The Old Town Newhall Ice Company has sold all manners of frozen water from the same building on Fifth St. between Railroad Ave. and the Newhall Ave. traffic circle, since the building went up in 1922.

“Some drivers have had a hard time adjusting to that roundabout,” and to the fact that Fifth St. is no longer a cut-through, said Trey Hajek, co-owner with his wife Sara of Old Town Newhall Ice.

They bought the 111-year-old company for $400,000 seven years ago. They still get asked why anyone would get into the ice business decades after refrigeration ceased being a novelty.

“Trey and I got first dibs,” Sara said. When the previous owners, Will and Kathy Pape, were ready to sell in 2010, Sara had been doing the company’s books for three years, and Trey had worked there for a decade.

After four years with the Marine Corps at El Toro and Yuma air stations, Trey (given name: Russell Louis Hajek III; Sara was born a Martucci) started at Newhall Ice in 2000.

He worked his way up the icy ladder from delivery driver to office manager to route scheduler, to co-owner.

Anyone who thinks the ice business is simple needs to come in from the cold.

For example, one might consider ice to be no more a food than ketchup is a vegetable.

Trey and Sara Hajek, both 1994 graduates of Saugus High School, have owned Old Town Newhall Ice on 5th Street between Railroad and Newhall avenues since 2010. The company was founded in 1906. Patrick Mullen/The Signal

For taxation purposes, the state Board of Equalization agrees that it’s not, making it subject to sales tax.

The state health department says yes, ice is a food, meaning distributors like Old Town Newhall Ice are subject to the same health inspection rules as restaurants. The company displays its “A” rating in the front window.

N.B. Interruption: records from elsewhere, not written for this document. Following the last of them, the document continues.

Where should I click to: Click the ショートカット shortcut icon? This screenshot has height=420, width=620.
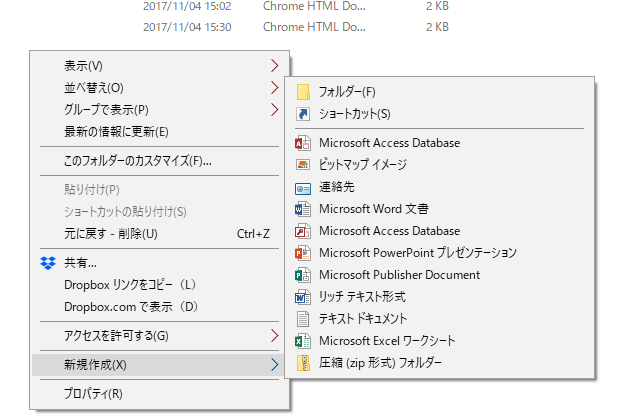coord(303,114)
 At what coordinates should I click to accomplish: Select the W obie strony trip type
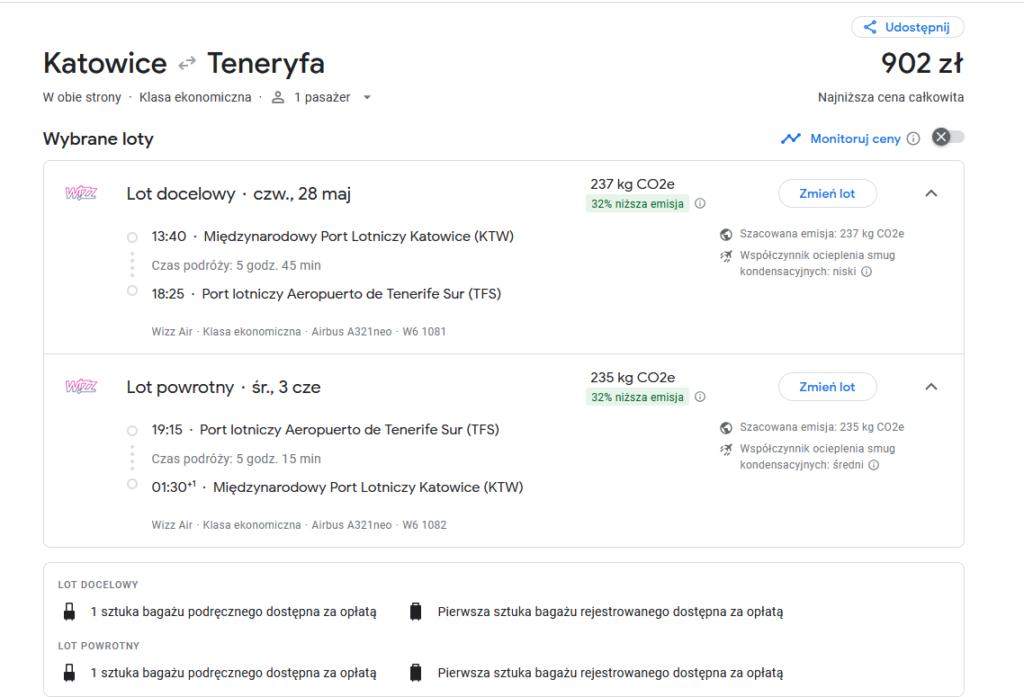click(x=82, y=98)
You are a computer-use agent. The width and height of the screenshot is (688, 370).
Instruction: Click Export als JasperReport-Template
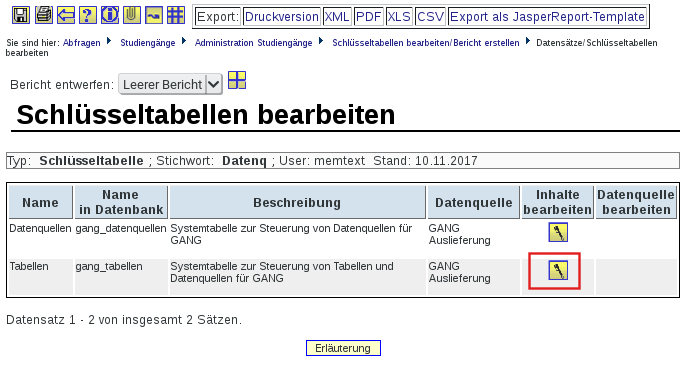point(547,17)
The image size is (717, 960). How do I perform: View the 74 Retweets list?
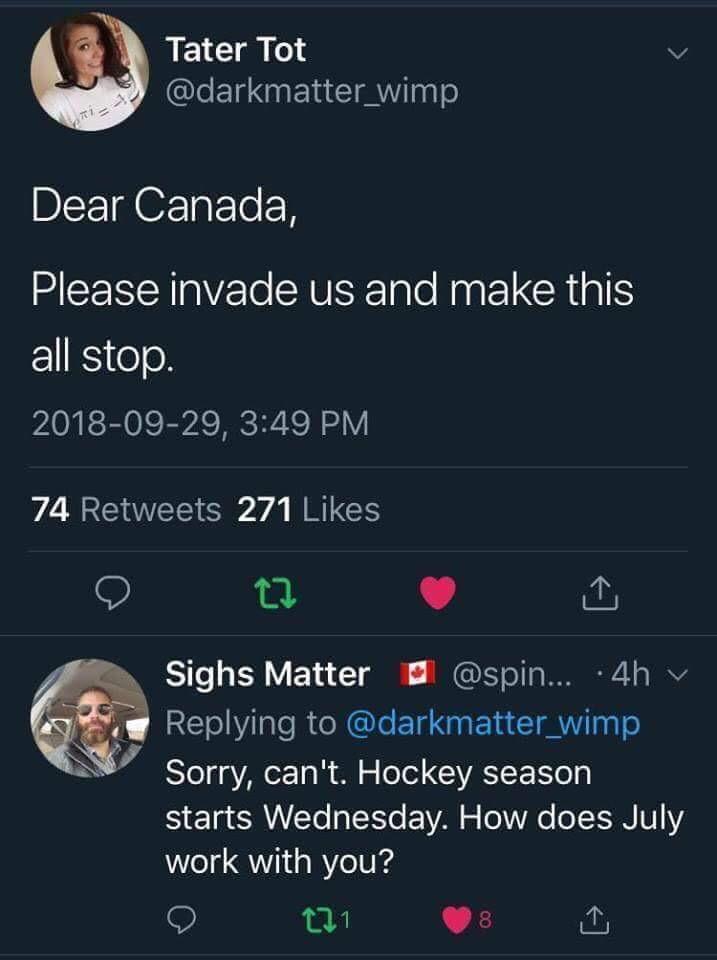[x=127, y=510]

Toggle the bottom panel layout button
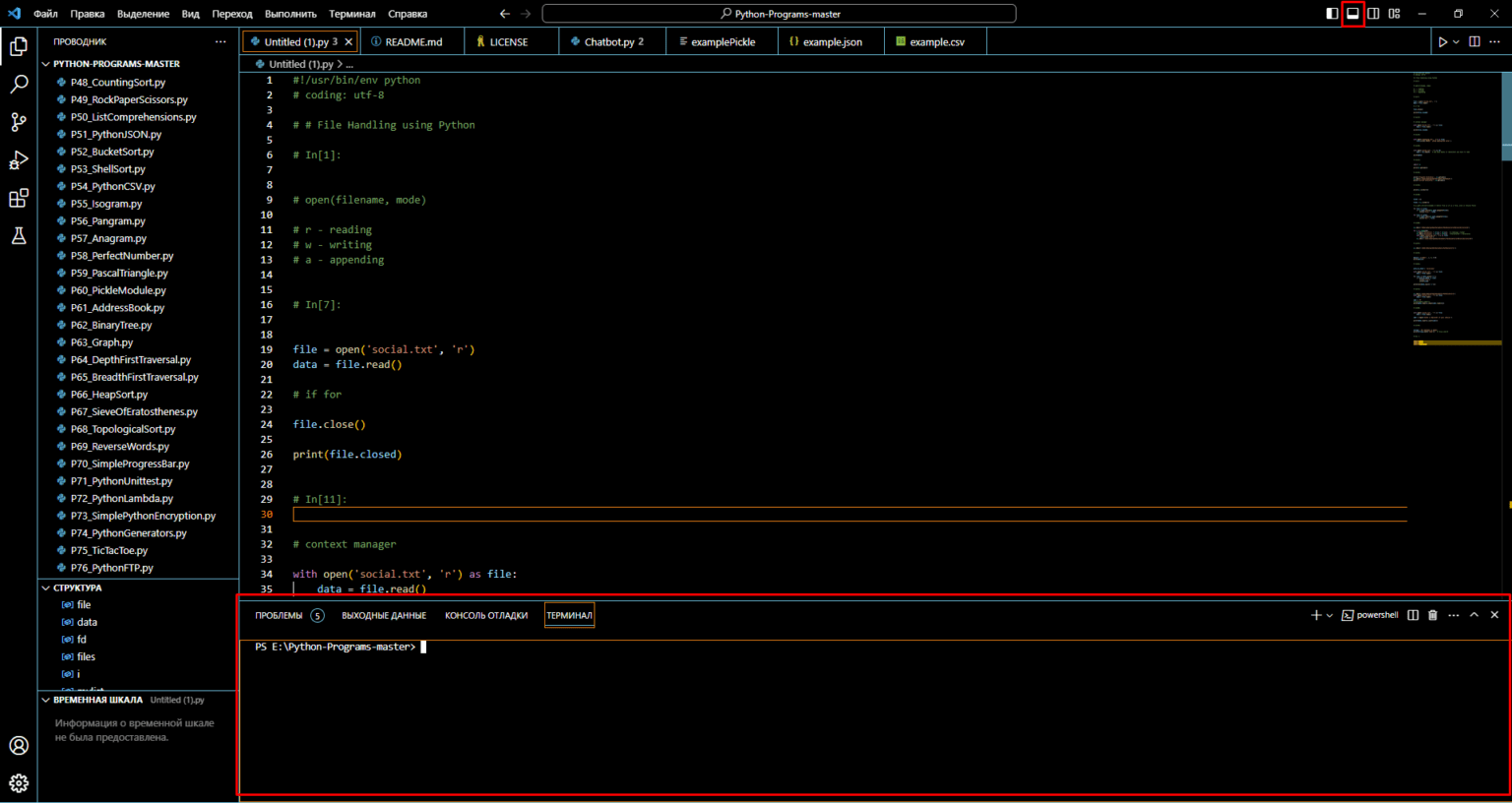click(x=1353, y=14)
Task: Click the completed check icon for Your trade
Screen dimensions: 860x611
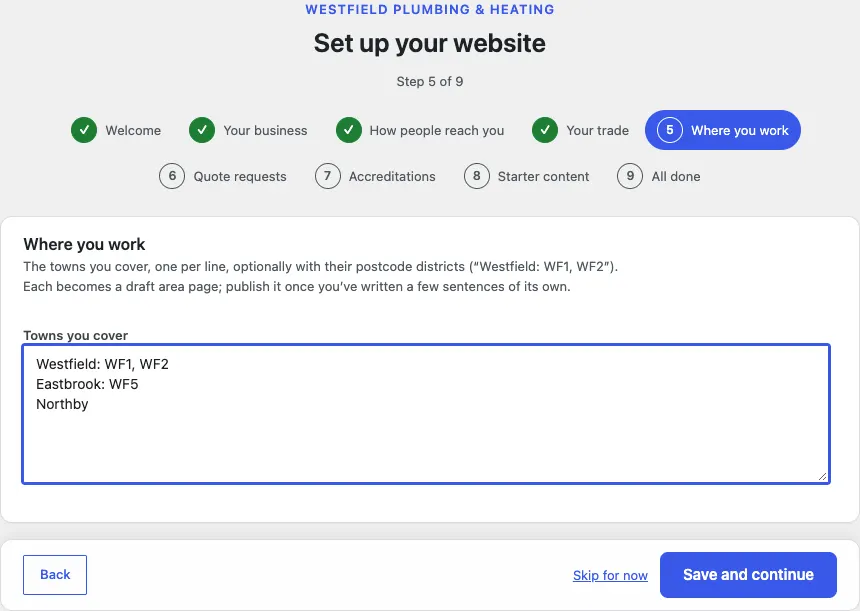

Simpler ice sculptures still are made with a chainsaw. More intricate ones are laser cut.

As for the sledding hills, visualize a sterile version of a wood chipper. Add 100 tons of ice, spray on the ground.

The city of Diamond Bar’s Winterfest has been a customer, as have organizers of the holiday celebration in Pershing Square in downtown LA that takes place the first weekend of December.

Wedding receptions, graduation parties, film shoot locations, and private parties round out the company’s business.

Drivers pick up ice from Old Town Newhall Ice.’s supplier, Arctic Glacier..

They still go to the old Union Ice Co. plant in Vernon. Union Ice was founded in 1882 and has been a unit of Winnipeg-based Arctic Glacier since 2007.

The Hajeks have been together since 1993, their junior year at Saugus High School.

Sara’s father worked for the Los Angeles Department of Power & Water. So when the couple wed in August 2002, naturally they exchanged their vows at the San Francisquito Power Plant No. 1.

While the Hajeks own the ice business, they rent the building and land it’s on from Bev-Serv Inc., a Southern California Coca-Cola distributor that does business as The Great American Beverage Co. and Great American Syrup Co. Bev-Serv bought the property about a year and a half ago for $1 million, Trey Hajek said.

Though they have no plans to sell, the Hajeks are getting their company appraised as soon as the Board of Equalization completes its sales tax audit.

“It’s always good to know what your company is worth,” Sara said, “We just hope it’s worth more than we paid for it.”